Twenty-one years after their retirement, the over 3,500 former government workers are still pushing for final payments of their dues and have appealed to President Edgar Lungu to intervene.

They told The Mast that in 2006, a judgment was entered in their favour and piecemeal payments of interest started three years later.

They said in 2013, the Ministry of Justice produced a report indicating that their money had been exhausted and they again went to court, who ruled in their favour.

They said in 2014, the Voluntary Separatees Association changed lawyers, from Lukona Chambers to Robson Malipenga, as they had challenges with the government, which did not assess how much each beneficiary was to get.

They said through another consent judgment, the retirees again started getting paid through Malipenga.

The retirees, who spoke anonymously, said Ministry of Justice senior officials have disregarded President Edgar Lungu’s order last month to pay them.

“From the time the President made the pronouncement, Justice is not doing justice to us,” the retirees complained. “First, they said we belong to so many lawyers who are representing us and indeed this is true but they wrote to respective lawyers demanding that they submit lists of clients they are representing and how much they have been paid so far.”
The retirees said the seven law firms submitted lists and the number of beneficiary ballooned to 8,000 from 3,523 because of duplications, further complicating the matter.
However, the retirees said the government had a master list of beneficiaries and how much each had been paid.

They said following the confusion, the retirees were asked to choose the lawyers they wanted to be paid under.

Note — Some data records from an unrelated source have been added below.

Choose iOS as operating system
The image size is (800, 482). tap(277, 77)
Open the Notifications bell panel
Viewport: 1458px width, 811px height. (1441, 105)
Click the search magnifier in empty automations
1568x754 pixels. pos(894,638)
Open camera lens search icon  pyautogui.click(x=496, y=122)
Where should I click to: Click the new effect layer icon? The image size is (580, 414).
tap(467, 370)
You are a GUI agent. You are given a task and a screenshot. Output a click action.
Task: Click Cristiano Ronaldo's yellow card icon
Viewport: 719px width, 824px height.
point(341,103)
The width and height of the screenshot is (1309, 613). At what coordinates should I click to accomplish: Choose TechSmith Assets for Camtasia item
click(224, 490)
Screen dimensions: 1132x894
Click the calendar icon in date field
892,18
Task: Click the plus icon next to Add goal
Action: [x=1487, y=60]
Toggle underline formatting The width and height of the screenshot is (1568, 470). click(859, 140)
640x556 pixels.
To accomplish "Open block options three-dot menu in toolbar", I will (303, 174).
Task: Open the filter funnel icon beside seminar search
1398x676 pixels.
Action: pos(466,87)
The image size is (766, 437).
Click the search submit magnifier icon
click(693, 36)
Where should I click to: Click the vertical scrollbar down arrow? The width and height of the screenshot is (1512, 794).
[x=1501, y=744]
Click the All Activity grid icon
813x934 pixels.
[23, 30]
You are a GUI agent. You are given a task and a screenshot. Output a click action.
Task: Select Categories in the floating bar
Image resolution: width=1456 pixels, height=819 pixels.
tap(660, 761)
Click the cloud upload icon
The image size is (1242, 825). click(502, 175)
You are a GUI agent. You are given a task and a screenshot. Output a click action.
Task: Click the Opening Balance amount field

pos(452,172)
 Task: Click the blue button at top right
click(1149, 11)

They said there was a cartel at Ministry of Justice that was working with some lawyers to frustrate payments to them.

“It has become a problem because we are told to submit termination letters of 1999, last pay slips, account numbers, NRCs and these were submitted but after some follow-ups, we are now being told that they are now going to provinces to compile data of beneficiaries,” they complained. “We told them that we have waited for too long to be paid but they said ‘yes, you have waited 21 years you can as well wait until we do our work’. We told them people were dying and they said ‘people have not stopped dying’; are these really servants? There is too much injustice. What they are doing is delay our payments while they continue drawing allowances to go to provinces to compile lists which they already have.”

They wondered why President Lungu’s directive was not being taken seriously by his subordinates at Ministry of Justice.

“His pronouncements are being undermined by these officials; they are overlooking the President. We don’t believe [justice minister Given] Lubinda is aware of what is happening. President Lungu should intervene to see to it that his pronouncement is respected, people are undermining his authority,” the retirees said. “A top man says this and the junior officer says something else. We are so many of us including Classified Daily Employees who are languishing. People are wondering whether the President actually meant his word. This process is benefiting lawyers and officials more than the actual owners. They don’t have a heart for us, they are making money at our expense.”

Asked how much each has been paid so far, the retirees said by 2013, each had received K125,000.

“2021 nayo ilekokola (election year is delaying), in this matter the government should have protected us from these vultures we call lawyers and officials,” said the retirees.